▶ [RECORDED INFORMATION]
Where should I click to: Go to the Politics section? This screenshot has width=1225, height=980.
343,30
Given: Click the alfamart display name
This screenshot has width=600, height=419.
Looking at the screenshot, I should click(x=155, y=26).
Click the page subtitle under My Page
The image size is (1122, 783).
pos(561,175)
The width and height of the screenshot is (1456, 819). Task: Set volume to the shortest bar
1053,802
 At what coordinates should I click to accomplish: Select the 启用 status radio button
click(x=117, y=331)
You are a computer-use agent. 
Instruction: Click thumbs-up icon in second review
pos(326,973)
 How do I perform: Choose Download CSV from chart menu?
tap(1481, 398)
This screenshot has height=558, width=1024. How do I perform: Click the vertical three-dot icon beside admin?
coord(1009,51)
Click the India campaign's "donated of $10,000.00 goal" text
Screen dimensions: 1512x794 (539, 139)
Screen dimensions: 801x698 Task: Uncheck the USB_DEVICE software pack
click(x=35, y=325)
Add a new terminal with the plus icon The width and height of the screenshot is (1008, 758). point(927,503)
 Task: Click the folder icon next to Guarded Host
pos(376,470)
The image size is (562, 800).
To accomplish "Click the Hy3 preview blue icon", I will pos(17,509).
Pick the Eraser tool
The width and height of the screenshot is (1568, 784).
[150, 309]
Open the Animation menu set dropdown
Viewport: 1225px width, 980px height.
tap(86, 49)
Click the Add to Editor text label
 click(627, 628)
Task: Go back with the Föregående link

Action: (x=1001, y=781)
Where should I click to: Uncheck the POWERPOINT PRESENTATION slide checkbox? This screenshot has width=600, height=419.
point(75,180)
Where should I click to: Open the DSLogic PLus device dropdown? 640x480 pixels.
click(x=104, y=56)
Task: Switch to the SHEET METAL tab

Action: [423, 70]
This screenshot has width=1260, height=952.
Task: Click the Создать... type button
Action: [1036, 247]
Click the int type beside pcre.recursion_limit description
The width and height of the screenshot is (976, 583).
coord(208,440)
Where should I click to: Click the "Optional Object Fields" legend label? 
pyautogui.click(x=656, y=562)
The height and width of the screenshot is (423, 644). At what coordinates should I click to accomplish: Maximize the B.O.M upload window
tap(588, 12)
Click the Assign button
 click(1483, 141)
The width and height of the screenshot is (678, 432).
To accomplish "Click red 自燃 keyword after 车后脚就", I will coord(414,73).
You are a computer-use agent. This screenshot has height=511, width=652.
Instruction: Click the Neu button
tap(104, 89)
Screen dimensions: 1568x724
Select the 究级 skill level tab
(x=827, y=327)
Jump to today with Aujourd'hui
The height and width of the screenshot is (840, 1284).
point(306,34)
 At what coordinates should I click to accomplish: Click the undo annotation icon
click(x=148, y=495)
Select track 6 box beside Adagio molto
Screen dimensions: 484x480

▶ [EXERCISE INSTRUCTIONS] Render everything from the line containing "Task: Go back with the Föregående link" down to the line containing "click(x=104, y=56)" as a Markdown table with the columns No. and Text. Give each line its own number, and leave out blank lines.

▶ [TASK ANSWER]
| No. | Text |
|---|---|
| 1 | Task: Go back with the Föregående link |
| 2 | Action: (x=1001, y=781) |
| 3 | Where should I click to: Uncheck the POWERPOINT PRESENTATION slide checkbox? This screenshot has width=600, height=419. |
| 4 | point(75,180) |
| 5 | Where should I click to: Open the DSLogic PLus device dropdown? 640x480 pixels. |
| 6 | click(x=104, y=56) |